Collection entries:
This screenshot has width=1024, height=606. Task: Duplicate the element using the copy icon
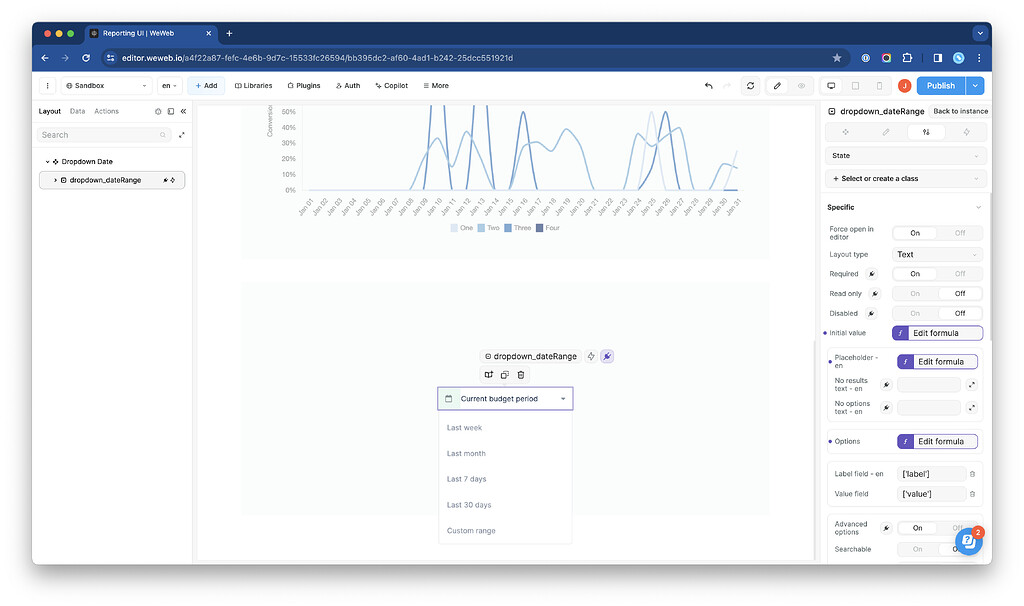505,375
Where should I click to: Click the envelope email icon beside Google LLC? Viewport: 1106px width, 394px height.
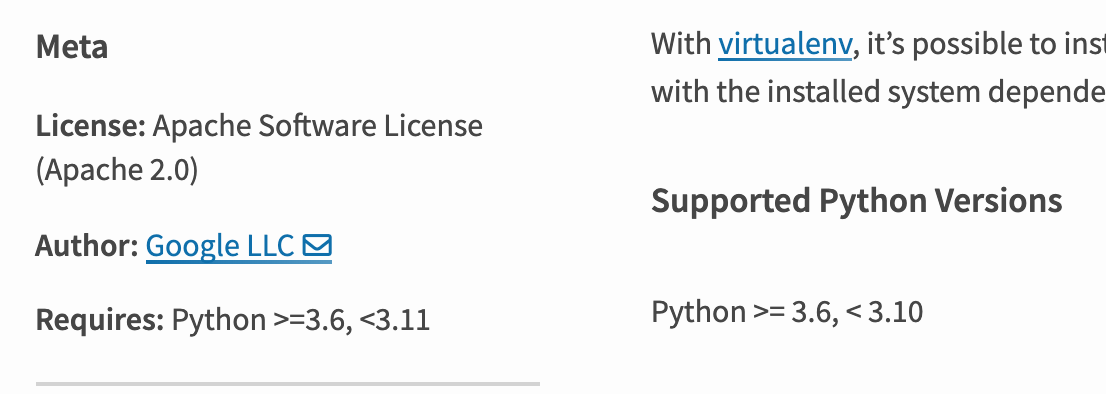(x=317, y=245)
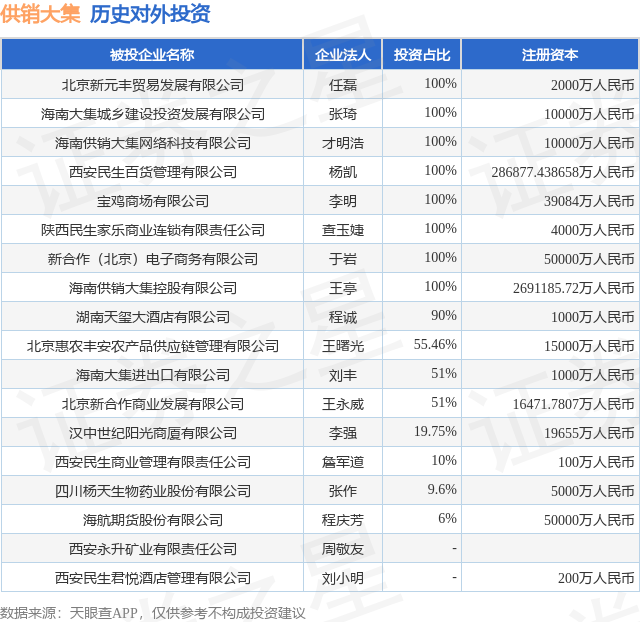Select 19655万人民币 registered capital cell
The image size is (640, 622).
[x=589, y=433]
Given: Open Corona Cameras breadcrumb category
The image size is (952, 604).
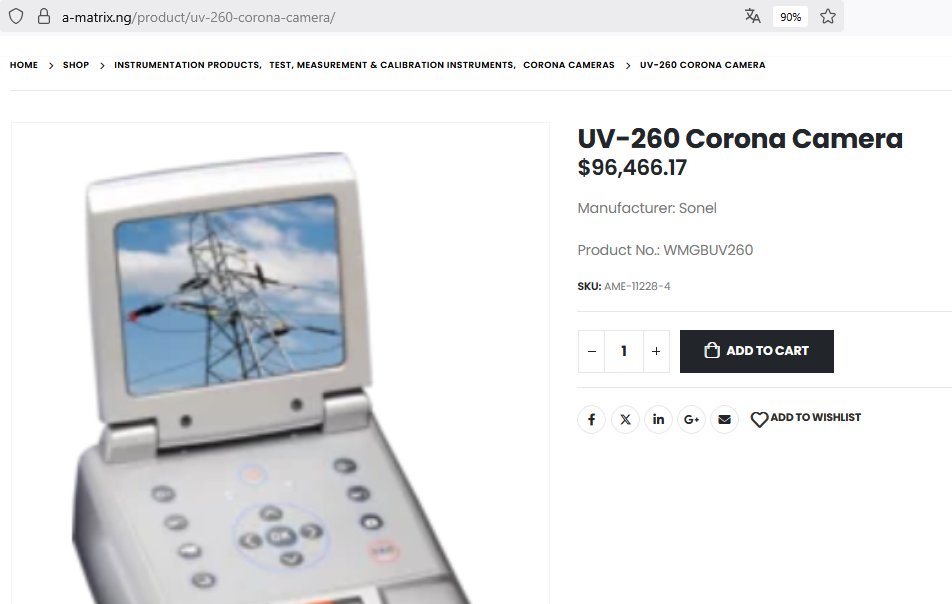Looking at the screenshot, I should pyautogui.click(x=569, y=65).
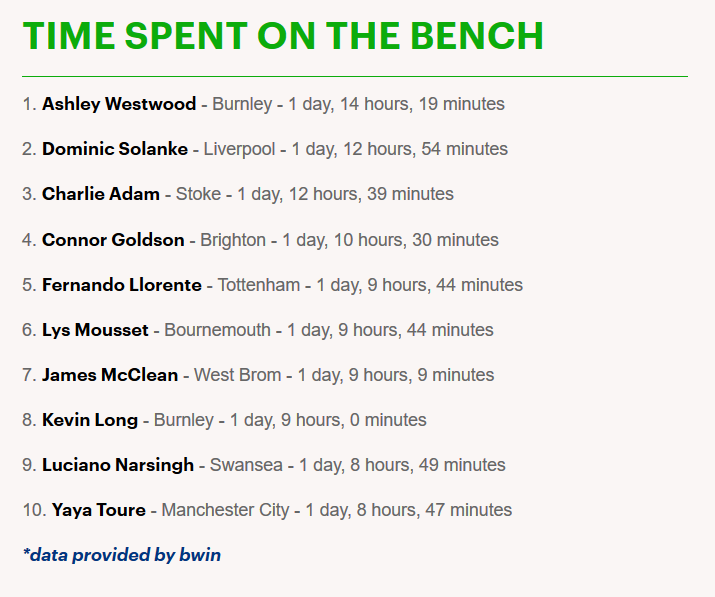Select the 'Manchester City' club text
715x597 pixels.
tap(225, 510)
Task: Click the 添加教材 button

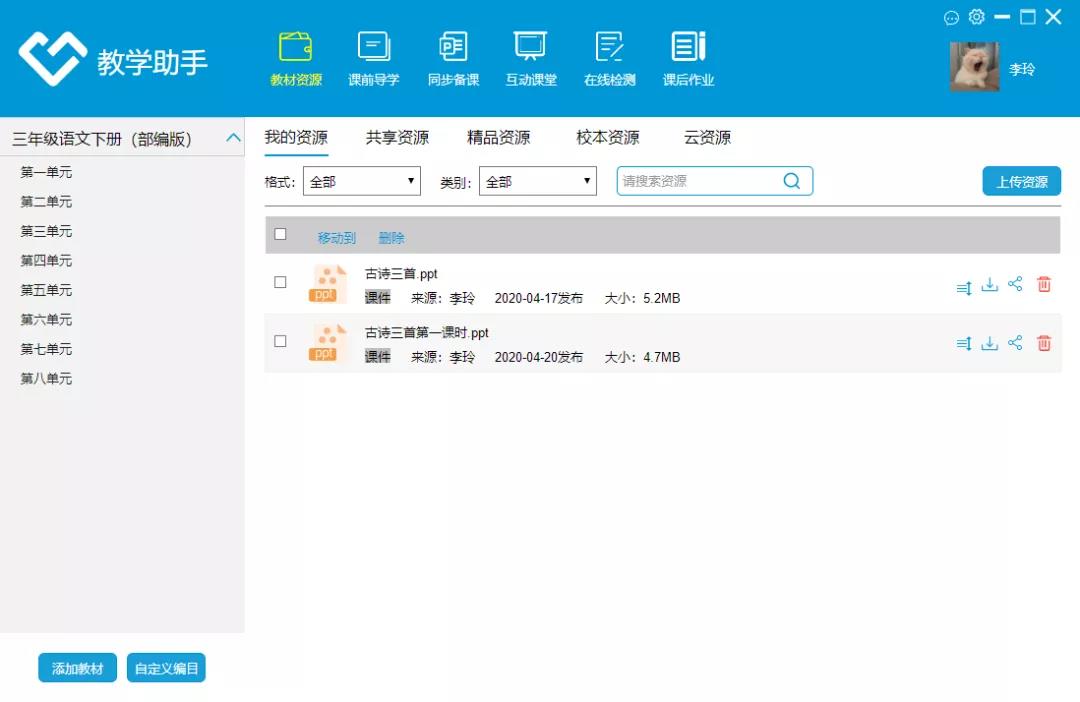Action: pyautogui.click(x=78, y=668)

* **Task to carry out**:
Return verbatim every line from the line containing "The image size is (952, 604)." to the last line of the entries above, inclusive, and leave out the pictures.

* **Worked solution**:
The image size is (952, 604).
Looking at the screenshot, I should pyautogui.click(x=569, y=65).
Select the 'Manchester City' club text
715x597 pixels.
tap(225, 510)
Task: Click the 添加教材 button

Action: pyautogui.click(x=78, y=668)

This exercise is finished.